Kane County Board Chairman Chris Lauzen says he sent questions to the county's liaison to the authority, Greg Meyers, but did not get satisfactory responses. So, he's calling for a closer look.

The regional authorities are set up by the state to spur local economic growth by encouraging development, construction or business facility improvements. They can issue taxable bonds, tax-exempt bonds, moral obligation bonds or notes. They can also own, lease or sell real estate. And they can enter into contracts with private bodies or other units of government.

It's that last provision that drew scrutiny from the Illinois Policy Institute and, now, Kane County. The institute found Hamilton operates a related private business that has resulted in $2 million in pay and reimbursements since 2010. That total includes an average of about $241,227 in annual pay and reimbursements to Hamilton from the eight authorities combined during the past eight years. It also includes $151,078 paid to one of Hamilton's side businesses, Opportunity Alliance.


In an email interview, Hamilton disputed any notion that he has received a private financial windfall as a result of his roles with the authorities. Hamilton said he does provide consulting services to firms, but those firms "do not receive, or have ever received, UIRVDA assistance."
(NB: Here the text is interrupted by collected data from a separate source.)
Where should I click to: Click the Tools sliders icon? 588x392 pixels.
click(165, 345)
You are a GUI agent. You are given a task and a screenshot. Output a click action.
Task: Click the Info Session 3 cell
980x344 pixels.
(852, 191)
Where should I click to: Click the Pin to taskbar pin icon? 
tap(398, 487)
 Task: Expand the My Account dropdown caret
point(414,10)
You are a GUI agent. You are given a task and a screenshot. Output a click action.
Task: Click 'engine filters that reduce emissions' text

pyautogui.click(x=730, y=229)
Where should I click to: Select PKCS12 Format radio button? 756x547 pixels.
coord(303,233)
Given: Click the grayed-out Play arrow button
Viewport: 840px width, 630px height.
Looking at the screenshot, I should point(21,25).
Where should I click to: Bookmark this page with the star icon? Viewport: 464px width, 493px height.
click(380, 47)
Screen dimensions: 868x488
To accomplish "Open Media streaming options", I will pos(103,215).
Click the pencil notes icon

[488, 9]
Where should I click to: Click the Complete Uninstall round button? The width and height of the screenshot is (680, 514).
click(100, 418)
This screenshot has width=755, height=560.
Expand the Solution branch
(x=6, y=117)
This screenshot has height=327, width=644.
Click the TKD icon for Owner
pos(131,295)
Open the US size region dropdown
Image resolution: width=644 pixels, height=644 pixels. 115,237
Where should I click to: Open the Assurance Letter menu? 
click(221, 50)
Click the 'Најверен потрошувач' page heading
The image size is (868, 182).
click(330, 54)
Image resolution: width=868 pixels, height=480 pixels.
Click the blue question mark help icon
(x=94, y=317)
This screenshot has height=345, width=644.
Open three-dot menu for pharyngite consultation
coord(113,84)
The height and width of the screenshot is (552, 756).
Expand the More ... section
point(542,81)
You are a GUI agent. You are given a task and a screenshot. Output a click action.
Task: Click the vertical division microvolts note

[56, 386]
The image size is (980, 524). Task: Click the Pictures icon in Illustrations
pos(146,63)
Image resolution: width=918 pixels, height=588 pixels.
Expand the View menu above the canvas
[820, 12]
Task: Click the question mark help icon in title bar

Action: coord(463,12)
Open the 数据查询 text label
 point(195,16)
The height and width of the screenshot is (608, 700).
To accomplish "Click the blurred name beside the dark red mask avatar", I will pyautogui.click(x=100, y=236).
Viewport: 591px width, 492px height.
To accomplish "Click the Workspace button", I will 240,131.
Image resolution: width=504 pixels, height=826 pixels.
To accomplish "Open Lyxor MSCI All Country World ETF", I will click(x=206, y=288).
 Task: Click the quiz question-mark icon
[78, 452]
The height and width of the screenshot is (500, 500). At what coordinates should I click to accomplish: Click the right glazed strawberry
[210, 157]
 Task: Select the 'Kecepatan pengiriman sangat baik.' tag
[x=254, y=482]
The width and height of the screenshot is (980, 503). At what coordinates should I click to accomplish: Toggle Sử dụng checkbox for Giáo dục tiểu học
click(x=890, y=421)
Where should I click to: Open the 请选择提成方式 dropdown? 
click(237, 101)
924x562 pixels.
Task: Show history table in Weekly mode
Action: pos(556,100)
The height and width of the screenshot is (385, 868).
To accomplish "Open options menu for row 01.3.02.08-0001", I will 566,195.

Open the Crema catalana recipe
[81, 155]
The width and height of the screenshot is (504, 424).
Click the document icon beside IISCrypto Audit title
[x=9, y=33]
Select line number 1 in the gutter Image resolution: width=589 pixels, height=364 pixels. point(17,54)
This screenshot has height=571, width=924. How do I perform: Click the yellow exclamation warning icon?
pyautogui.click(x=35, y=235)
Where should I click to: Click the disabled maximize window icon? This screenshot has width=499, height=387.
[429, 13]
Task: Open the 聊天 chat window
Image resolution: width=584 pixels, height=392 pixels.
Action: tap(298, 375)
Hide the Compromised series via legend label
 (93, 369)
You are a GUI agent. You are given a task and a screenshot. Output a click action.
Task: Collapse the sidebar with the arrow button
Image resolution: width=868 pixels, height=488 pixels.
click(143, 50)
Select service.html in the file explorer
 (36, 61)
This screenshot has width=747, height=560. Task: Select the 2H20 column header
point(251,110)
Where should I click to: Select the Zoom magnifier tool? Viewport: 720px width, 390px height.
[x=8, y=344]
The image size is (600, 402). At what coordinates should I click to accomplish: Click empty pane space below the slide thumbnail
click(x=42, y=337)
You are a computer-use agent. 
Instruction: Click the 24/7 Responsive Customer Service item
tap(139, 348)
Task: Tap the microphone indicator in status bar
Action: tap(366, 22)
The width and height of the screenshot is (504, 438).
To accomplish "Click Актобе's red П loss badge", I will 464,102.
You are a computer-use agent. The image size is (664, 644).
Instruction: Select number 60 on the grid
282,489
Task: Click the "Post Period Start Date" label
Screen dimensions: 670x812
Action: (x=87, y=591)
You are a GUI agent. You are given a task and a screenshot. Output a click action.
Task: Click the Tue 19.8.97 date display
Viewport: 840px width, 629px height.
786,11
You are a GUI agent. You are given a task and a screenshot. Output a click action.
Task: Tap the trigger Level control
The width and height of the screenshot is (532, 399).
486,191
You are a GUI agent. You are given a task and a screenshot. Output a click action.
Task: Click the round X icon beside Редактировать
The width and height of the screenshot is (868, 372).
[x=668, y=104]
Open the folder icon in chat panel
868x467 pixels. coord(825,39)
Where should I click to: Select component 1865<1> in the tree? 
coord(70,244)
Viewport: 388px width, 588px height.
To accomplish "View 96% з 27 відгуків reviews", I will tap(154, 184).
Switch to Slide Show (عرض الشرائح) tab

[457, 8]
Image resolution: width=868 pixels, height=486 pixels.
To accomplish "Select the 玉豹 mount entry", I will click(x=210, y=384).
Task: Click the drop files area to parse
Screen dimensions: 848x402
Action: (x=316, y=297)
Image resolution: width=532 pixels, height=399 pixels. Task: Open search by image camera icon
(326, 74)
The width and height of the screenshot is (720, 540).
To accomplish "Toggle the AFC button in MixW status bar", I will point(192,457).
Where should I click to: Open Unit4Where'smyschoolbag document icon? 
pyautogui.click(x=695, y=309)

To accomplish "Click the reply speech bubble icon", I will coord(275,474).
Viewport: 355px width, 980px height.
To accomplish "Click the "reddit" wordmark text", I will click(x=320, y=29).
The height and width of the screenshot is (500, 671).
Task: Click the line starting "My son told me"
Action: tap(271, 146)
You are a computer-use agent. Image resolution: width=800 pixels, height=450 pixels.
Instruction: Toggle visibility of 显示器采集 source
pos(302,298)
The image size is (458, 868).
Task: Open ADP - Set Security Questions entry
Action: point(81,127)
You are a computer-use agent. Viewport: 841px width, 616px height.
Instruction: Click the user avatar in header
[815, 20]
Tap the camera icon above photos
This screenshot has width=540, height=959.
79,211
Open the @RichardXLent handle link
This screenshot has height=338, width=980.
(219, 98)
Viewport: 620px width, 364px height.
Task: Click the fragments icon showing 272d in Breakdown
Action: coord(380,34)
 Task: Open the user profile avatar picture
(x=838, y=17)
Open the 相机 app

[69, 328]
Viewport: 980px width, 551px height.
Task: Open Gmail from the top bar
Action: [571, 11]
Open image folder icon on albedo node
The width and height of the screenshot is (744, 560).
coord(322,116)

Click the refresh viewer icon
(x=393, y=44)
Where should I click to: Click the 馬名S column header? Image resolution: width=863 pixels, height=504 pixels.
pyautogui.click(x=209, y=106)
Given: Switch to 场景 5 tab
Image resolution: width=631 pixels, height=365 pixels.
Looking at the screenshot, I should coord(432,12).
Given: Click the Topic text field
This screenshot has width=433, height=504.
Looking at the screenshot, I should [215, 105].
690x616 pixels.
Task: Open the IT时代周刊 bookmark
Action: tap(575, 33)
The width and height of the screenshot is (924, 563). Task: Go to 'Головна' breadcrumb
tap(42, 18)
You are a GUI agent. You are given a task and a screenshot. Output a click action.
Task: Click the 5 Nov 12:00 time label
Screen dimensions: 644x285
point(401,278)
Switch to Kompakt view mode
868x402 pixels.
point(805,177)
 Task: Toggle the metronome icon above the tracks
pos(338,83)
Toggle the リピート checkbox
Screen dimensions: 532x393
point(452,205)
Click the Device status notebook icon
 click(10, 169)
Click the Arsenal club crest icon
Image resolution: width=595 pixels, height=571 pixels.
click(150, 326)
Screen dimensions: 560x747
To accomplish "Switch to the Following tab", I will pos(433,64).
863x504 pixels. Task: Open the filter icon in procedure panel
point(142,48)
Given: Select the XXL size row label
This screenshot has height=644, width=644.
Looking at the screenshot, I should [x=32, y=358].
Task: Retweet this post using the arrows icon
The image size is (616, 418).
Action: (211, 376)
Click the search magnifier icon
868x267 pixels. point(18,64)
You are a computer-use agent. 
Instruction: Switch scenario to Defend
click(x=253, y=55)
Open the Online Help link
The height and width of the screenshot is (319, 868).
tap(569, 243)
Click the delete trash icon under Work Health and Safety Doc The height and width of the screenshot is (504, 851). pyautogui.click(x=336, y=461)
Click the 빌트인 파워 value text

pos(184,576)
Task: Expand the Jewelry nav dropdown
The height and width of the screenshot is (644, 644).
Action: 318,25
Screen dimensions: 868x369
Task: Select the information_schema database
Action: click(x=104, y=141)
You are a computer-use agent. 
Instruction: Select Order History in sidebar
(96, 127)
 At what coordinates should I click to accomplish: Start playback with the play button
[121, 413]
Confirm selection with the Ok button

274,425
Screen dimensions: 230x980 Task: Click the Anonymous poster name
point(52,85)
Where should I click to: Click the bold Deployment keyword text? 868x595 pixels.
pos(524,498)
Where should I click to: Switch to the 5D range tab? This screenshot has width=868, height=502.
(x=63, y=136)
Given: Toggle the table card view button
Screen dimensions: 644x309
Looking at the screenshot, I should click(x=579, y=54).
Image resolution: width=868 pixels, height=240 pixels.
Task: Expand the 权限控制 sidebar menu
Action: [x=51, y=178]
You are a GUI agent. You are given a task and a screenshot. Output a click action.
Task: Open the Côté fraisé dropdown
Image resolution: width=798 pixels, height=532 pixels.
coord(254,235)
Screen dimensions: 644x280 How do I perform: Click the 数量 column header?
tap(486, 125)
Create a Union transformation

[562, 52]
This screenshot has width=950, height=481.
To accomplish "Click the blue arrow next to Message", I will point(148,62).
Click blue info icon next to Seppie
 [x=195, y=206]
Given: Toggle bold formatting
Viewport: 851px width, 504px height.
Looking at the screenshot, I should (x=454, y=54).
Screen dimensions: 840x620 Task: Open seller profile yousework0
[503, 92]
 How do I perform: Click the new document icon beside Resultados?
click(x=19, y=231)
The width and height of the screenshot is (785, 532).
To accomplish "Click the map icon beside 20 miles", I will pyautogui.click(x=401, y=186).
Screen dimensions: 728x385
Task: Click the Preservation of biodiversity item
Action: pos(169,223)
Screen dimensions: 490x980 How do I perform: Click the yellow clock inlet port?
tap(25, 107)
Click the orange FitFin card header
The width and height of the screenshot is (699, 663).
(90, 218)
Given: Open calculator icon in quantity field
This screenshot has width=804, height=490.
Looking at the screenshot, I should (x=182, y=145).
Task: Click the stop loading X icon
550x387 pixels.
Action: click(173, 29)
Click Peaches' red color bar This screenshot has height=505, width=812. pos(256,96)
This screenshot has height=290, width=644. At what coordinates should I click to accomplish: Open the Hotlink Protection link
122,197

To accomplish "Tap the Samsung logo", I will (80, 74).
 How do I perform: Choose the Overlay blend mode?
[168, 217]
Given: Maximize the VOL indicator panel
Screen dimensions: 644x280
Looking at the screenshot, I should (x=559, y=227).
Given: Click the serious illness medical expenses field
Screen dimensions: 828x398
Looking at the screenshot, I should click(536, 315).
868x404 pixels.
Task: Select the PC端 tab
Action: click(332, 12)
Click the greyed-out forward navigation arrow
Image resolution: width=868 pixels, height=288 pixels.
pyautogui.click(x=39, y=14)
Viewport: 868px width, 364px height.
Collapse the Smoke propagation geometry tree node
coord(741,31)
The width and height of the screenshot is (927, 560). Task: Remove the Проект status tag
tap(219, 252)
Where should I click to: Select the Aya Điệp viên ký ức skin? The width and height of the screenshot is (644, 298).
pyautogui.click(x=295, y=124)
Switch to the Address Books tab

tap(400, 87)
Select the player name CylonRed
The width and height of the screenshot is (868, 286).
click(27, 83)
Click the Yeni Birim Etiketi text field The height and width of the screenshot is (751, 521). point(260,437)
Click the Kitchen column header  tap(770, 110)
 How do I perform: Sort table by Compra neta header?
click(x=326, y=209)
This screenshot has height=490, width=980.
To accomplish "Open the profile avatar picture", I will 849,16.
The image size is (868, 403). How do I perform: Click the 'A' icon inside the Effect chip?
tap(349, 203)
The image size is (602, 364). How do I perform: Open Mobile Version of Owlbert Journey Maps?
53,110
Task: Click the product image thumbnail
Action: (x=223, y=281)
"The only private firm utilized by the authority where I do have a financial interest was utilized for marketing and governmental relations services for a $1,000 monthly retainer," Hamilton continued. "No expenses were reimbursed to this firm for these services. The firm had no other business with the authority. This firm is no longer being utilized by the authority to avoid any appearance of a conflict of interest."

The marketing agreement with Hamilton's side business stopped following the institute's report.

Legislation pushed by Rauner seeks to put more restrictions on executive directors of the development authorities. The legislation says no person can serve as executive director of more than one regional authority. The executive director must also live within the region covered by the authority. And no person "with any form of financial interest or business relationship, formal or informal, in any economic development consulting, lobbying, or advising business may serve as an RDA executive."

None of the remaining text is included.